Selected extract ->
** start **
The hopes of George Savile, marquess of Halifax, and his close kin and colleagues were all concentrated on Halifax’s middle son, Lord William Savile, who seemed to show the intellectual promise and seriousness that were not evident in his rebellious and dissolute elder brother, the heir Henry Savile, styled Lord Eland, nor in his timid and ‘cowed’ younger brother George.
Upon Lord William’s return from the continent in the autumn of 1687, negotiations began in earnest for a match between him and Lady Elizabeth Grimston. Lady Elizabeth was the granddaughter of two famous jurists, Sir Harbottle Grimston‡, and Heneage Finch, earl of Nottingham, a connection which probably appealed to Halifax, while his son would have appreciated the prospect of his bride’s portion of £15,000. This, however, was not to be paid until the death of her father, who managed to survive both his own daughter and his son-in-law. The marriage negotiations were hastened by the unexpected death of Lord Eland, thus overnight making Lord William the heir presumptive to the titles and estates of the marquessate of Halifax. The marriage between Lord Eland, as William was now styled, and Elizabeth Grimston was celebrated shortly after this change of fortune, in late November 1687.
At the Revolution Gilbert Burnet, shortly to become bishop of Salisbury, recommended that Eland be honoured with a position in the household of the princess of Orange, soon to be queen.
In 1694-5 Eland’s life changed dramatically. In late August 1694 his wife died of smallpox at her father’s residence of Gorhambury in Hertfordshire, leaving behind one surviving child, a daughter Anne. Negotiations were almost immediately commenced for another marriage for the young widower. Halifax and his old friend Nottingham, were quickly in discussions for a match between Eland and Nottingham’s eldest daughter Mary, with a dowry of £20,000. Eland’s first wife had been Nottingham’s niece, and this second marriage thus further strengthened the connections between Lord Eland and the extended Finch clan. On the day of the wedding at Nottingham’s Rutland estate, 2 Apr. 1695, Halifax, having stayed behind in London, became seriously ill and three days later unexpectedly died painfully by a ‘twisting of the guts’ caused by ‘great fits of vomiting’.
** end **
Dataset extract ->
** start **
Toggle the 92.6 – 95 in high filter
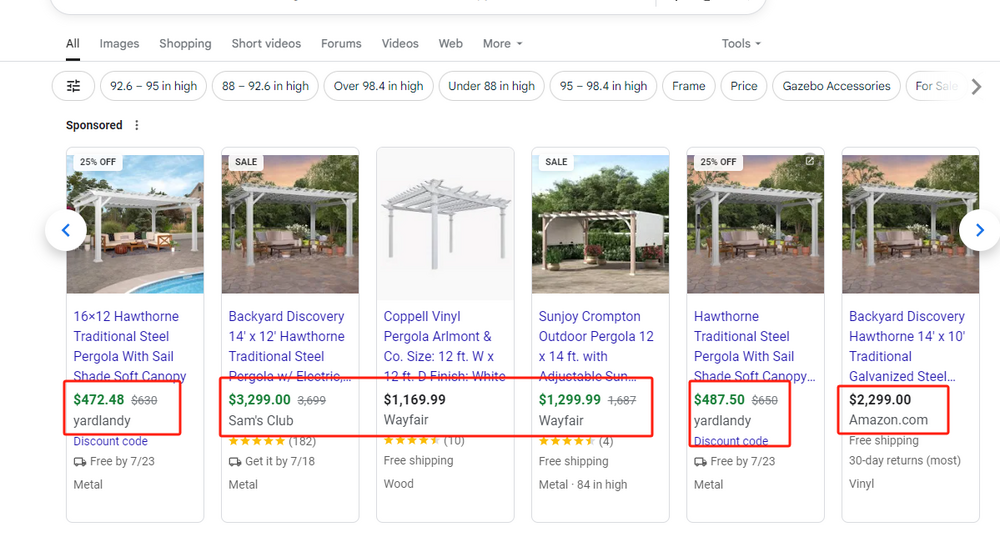[154, 86]
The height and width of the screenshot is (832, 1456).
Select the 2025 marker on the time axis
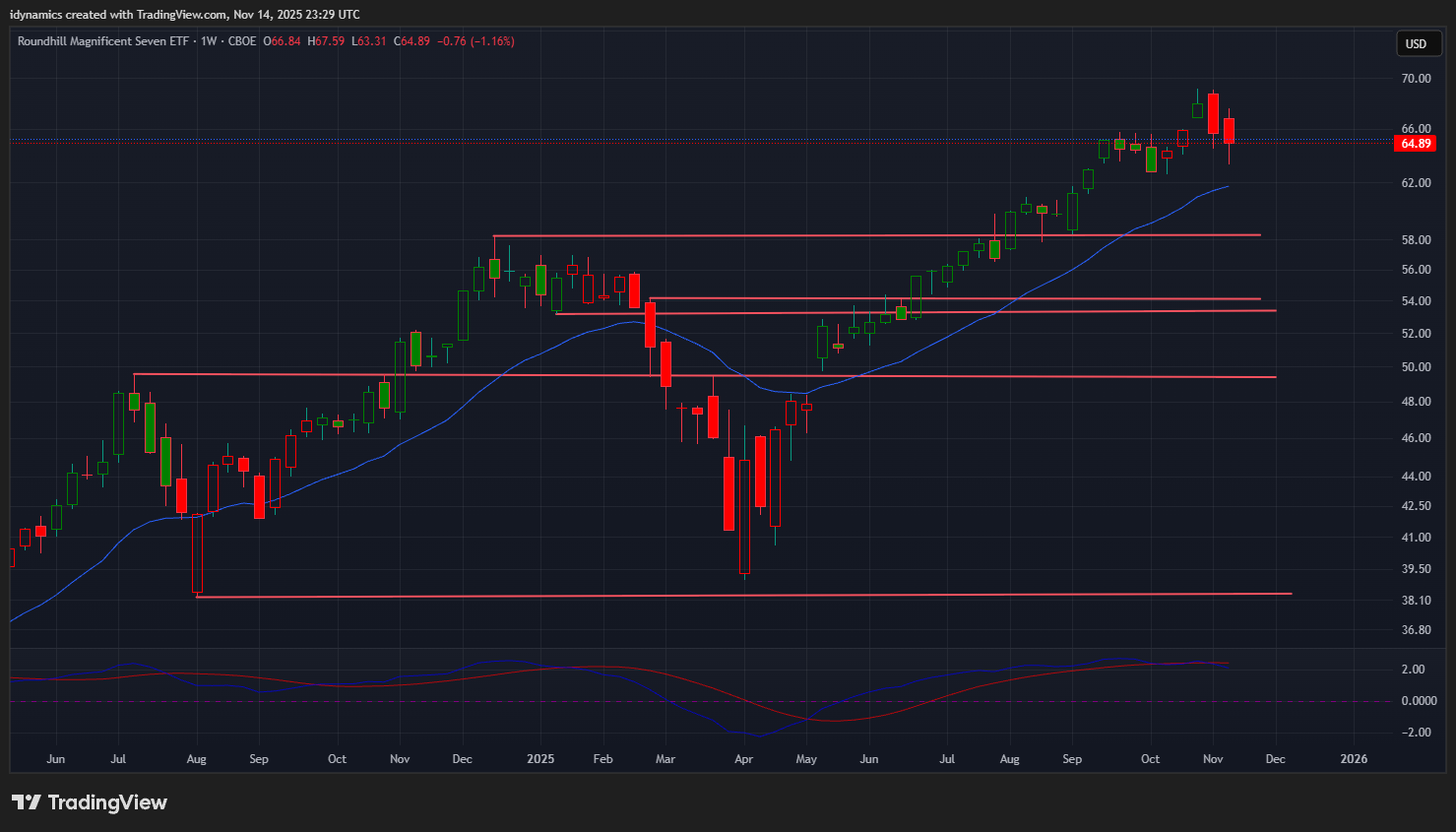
** end **
Aim 1 ->
Using the passage on Lord William Savile, answer these:
(a) How large was Lady Elizabeth Grimston's portion?
(b) Where did Eland's first wife die?
(c) What dowry came with Nottingham's eldest daughter Mary?
Aim 2 ->
Quote everything in the passage on Lord William Savile from "Upon Lord William’s" down to "late November 1687.".
Aim 3 ->
Write what comes next in the passage on Lord William Savile, starting after its final sentence.
The material comes from a separate source, unrelated to the passage on Lord William Savile.

Final result 1 ->
(a) £15,000
(b) At her father's residence of Gorhambury in Hertfordshire
(c) £20,000

Final result 2 ->
Upon Lord William’s return from the continent in the autumn of 1687, negotiations began in earnest for a match between him and Lady Elizabeth Grimston. Lady Elizabeth was the granddaughter of two famous jurists, Sir Harbottle Grimston‡, and Heneage Finch, earl of Nottingham, a connection which probably appealed to Halifax, while his son would have appreciated the prospect of his bride’s portion of £15,000. This, however, was not to be paid until the death of her father, who managed to survive both his own daughter and his son-in-law. The marriage negotiations were hastened by the unexpected death of Lord Eland, thus overnight making Lord William the heir presumptive to the titles and estates of the marquessate of Halifax. The marriage between Lord Eland, as William was now styled, and Elizabeth Grimston was celebrated shortly after this change of fortune, in late November 1687.

Final result 3 ->
Nottingham quickly took the bereft and fatherless young second marquess of Halifax under his wing and became his protector, political patron and mentor, for the remainder of Halifax’s life – as it appears the ailing marquess had enjoined on his son in his last moments.
Halifax lost little time in taking up his seat in the House, first sitting there on 16 Apr. 1695 on which day he was named to the committee for the bill to indemnify Sir Thomas Cooke‡ for his testimony concerning the East India Company. After that first day Halifax only came to one additional sitting of that session, already in its final days, and he appears to have returned to Nottingham’s estate at Exton to complete his nuptials with Lady Mary Finch and to settle with Nottingham outstanding business about his father’s estate.
Even before the dissolution of Parliament was formally announced on 11 Oct. 1695, Weymouth was encouraging Halifax ‘to be active in the choice of Parliament men’, for ‘since a Lord Halifax cannot be a spectator in this busy world, he ought to have his attendants’.
It is not clear what involvement Halifax had in the elections of those northern areas, but his influence can be found in an unexpected place. For most of his life Halifax appears to have acted as a patron and friend of the admiral Sir George Rooke‡, who was also his kinsman in that they had both married granddaughters of the first earl of Nottingham. There are almost 100 letters surviving from Rooke to Halifax, dating from February 1694, when he was still Lord Eland, to just before his death in 1700. Halifax also had Colonel Robert Crawford‡, governor of Sheerness, as another naval contact and intermediary between him and Rooke.
Halifax was a diligent attender of the Parliament elected in 1695. He was present from the first day of its first session of 1695-6, on 22 Nov. 1695, and sat in almost three-quarters of its sittings. In December he took an active part in the committees of the whole considering the ‘state of the nation’, in which perceived foreign threats to the military and to trade were discussed. On 6 Dec. he was placed on a subcommittee to draft an address requesting the king to lay before the House a list of the officers in the army and their nationalities. He was similarly placed on a drafting subcommittee on 12 Dec. for an address against the danger to English trade presented by the formation of the Scottish East India Company and the following day was placed on a committee to inspect papers regarding the damage to its trade.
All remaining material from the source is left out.